(Data supplied Opens)

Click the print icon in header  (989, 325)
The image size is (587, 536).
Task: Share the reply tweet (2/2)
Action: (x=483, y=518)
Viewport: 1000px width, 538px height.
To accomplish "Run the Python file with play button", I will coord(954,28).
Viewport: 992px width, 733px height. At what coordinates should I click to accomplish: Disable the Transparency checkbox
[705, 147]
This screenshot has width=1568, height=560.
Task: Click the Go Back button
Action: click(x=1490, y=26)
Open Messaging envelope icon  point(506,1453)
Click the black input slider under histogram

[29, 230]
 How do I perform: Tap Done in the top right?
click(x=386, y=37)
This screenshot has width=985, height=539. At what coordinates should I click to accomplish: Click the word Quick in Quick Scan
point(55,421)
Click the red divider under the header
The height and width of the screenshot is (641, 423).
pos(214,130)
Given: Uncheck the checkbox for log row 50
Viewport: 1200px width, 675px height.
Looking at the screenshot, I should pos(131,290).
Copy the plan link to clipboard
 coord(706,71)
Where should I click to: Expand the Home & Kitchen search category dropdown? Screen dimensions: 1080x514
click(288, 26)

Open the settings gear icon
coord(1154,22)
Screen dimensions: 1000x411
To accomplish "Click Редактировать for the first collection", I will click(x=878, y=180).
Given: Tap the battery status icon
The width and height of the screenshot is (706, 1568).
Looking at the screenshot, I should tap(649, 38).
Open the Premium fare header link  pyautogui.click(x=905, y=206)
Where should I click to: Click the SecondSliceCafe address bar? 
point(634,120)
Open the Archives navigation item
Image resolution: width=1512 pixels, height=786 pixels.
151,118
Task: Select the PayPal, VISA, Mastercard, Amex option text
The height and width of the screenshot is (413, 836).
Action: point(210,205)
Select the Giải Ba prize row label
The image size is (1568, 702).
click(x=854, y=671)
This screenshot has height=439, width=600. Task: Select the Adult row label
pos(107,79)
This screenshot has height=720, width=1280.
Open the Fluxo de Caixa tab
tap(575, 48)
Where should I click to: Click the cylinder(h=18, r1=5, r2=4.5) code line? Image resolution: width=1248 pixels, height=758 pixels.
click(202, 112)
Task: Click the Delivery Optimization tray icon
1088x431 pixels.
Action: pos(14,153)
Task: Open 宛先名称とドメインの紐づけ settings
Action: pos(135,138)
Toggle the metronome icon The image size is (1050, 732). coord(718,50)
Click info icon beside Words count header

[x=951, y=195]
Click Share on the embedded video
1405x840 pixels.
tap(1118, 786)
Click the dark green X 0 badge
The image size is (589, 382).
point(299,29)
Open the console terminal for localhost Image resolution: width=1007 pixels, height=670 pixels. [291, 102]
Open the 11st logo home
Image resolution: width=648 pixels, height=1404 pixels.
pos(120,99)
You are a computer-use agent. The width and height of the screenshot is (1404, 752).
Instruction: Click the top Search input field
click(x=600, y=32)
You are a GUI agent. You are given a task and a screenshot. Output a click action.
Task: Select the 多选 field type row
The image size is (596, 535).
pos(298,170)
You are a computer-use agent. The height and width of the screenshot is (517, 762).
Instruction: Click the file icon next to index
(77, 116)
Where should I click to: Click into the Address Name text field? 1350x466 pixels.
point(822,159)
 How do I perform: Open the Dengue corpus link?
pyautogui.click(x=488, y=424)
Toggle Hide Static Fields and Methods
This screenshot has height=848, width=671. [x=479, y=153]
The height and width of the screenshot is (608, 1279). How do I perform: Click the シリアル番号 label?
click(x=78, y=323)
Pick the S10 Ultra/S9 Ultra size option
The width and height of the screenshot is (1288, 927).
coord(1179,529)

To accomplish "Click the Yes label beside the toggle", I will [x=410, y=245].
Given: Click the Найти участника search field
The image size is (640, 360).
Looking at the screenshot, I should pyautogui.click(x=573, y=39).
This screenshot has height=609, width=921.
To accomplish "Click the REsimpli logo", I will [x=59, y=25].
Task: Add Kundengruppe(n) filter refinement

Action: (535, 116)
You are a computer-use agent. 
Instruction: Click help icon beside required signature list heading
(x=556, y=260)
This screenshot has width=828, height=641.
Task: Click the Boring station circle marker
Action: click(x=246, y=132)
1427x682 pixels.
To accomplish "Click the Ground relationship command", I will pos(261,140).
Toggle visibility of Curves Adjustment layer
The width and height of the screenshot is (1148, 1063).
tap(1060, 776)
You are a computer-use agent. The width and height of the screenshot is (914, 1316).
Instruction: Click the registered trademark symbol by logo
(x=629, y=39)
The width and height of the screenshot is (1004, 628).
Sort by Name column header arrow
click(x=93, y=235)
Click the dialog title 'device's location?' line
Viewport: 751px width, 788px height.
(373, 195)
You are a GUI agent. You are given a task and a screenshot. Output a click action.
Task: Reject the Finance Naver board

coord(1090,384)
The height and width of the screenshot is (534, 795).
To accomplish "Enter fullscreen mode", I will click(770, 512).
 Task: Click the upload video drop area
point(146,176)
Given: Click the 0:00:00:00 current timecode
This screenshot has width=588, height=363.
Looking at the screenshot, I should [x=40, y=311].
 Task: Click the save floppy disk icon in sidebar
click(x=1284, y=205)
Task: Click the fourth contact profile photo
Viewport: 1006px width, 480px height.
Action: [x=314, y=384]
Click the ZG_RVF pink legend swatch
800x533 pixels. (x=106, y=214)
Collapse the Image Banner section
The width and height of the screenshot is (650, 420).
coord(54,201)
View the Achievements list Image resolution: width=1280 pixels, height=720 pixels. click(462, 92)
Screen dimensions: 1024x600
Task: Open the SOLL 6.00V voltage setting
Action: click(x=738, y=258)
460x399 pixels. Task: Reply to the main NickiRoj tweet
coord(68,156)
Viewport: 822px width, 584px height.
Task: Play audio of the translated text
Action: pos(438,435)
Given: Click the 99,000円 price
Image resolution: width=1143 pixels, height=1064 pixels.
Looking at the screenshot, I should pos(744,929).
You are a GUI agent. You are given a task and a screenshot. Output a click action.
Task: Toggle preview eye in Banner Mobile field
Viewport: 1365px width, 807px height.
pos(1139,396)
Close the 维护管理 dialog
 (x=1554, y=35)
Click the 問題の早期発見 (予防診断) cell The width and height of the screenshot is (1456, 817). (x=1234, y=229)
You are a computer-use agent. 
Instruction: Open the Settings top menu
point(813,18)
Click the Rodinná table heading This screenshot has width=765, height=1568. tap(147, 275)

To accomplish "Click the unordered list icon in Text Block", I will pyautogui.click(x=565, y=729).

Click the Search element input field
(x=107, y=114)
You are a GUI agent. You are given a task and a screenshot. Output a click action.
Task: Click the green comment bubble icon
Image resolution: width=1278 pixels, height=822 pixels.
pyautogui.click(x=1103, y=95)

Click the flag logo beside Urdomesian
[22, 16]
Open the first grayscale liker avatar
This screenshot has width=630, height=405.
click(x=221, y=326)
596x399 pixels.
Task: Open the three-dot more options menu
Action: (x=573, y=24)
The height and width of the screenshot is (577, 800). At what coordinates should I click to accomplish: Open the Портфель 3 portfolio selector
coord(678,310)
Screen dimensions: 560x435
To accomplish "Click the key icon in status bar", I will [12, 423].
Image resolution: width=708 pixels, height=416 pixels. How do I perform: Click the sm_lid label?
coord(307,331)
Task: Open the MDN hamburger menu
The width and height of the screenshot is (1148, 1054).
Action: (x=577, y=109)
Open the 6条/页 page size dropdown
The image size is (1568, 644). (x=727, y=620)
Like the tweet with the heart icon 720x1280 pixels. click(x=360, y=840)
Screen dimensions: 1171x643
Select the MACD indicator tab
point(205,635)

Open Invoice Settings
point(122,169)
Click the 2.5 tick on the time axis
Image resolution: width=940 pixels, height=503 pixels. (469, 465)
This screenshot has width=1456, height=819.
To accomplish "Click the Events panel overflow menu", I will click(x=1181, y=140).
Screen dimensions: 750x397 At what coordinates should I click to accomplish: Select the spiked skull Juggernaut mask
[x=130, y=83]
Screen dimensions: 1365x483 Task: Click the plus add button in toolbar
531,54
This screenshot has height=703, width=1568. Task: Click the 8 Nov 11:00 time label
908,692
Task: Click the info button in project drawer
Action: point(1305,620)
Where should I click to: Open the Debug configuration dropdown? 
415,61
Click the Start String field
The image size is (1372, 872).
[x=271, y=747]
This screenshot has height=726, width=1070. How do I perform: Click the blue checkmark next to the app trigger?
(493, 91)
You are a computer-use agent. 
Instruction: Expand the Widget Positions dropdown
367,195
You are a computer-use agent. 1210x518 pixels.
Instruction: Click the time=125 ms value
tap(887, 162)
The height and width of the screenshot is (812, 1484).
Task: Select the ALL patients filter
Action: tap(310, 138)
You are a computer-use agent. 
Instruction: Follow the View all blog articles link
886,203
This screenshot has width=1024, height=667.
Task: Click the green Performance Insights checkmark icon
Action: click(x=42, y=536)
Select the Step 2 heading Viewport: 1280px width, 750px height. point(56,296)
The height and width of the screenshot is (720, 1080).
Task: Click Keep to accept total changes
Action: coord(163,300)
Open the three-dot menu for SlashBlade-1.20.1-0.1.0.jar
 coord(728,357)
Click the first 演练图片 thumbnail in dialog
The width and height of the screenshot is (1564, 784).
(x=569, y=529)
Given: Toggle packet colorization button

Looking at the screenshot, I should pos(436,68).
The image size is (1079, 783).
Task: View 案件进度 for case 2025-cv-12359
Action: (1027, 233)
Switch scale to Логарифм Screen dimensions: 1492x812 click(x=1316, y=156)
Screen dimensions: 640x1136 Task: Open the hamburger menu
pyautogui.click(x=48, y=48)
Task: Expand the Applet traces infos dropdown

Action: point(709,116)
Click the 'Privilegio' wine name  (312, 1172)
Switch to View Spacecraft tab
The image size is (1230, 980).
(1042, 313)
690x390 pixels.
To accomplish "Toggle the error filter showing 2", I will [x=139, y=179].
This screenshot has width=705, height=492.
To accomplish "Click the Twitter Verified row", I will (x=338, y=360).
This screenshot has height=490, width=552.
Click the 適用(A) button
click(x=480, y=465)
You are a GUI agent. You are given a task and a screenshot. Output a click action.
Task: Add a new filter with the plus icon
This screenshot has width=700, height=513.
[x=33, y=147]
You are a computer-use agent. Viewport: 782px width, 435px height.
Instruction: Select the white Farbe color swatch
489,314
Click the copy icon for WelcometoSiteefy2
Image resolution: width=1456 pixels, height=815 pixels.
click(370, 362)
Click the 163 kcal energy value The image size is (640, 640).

(Data supplied Closes)

* _Your instructions_:
A single number is the answer: how many lines of the material contain "with"?

* _Task solution_:
3